* Work order *
Exact wording is needed for every line from the one holding "Task: Pause debugging with the Break All icon" to the end of the records below; write those lines out and omit the pictures.

* Recorded information *

▬▬▬▬▬▬

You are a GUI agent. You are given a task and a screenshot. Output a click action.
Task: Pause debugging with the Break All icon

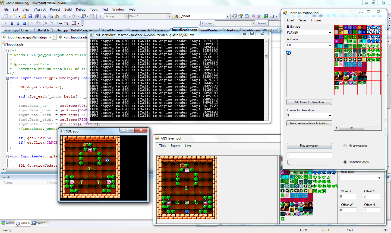coord(12,23)
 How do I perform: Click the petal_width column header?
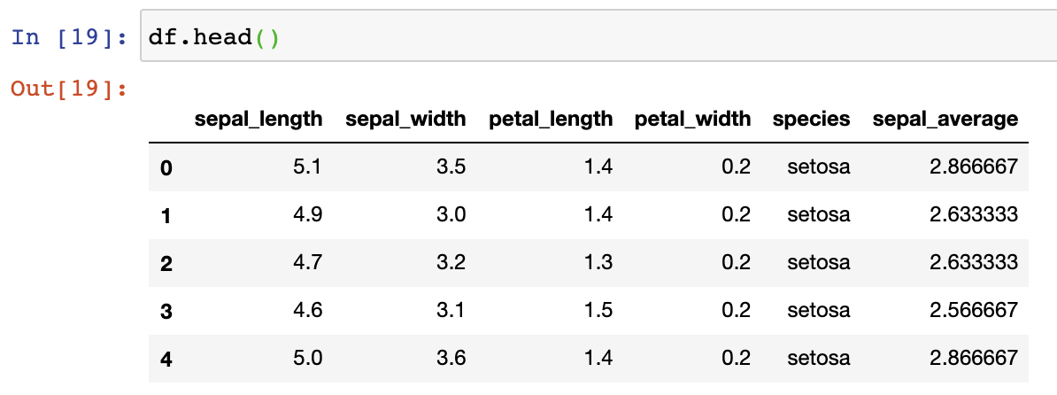[x=692, y=119]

▬▬▬▬▬▬

* Result for this task *
Task: Pause debugging with the Break All icon

coord(12,23)
 How do I perform: Click the petal_width column header?
[x=692, y=119]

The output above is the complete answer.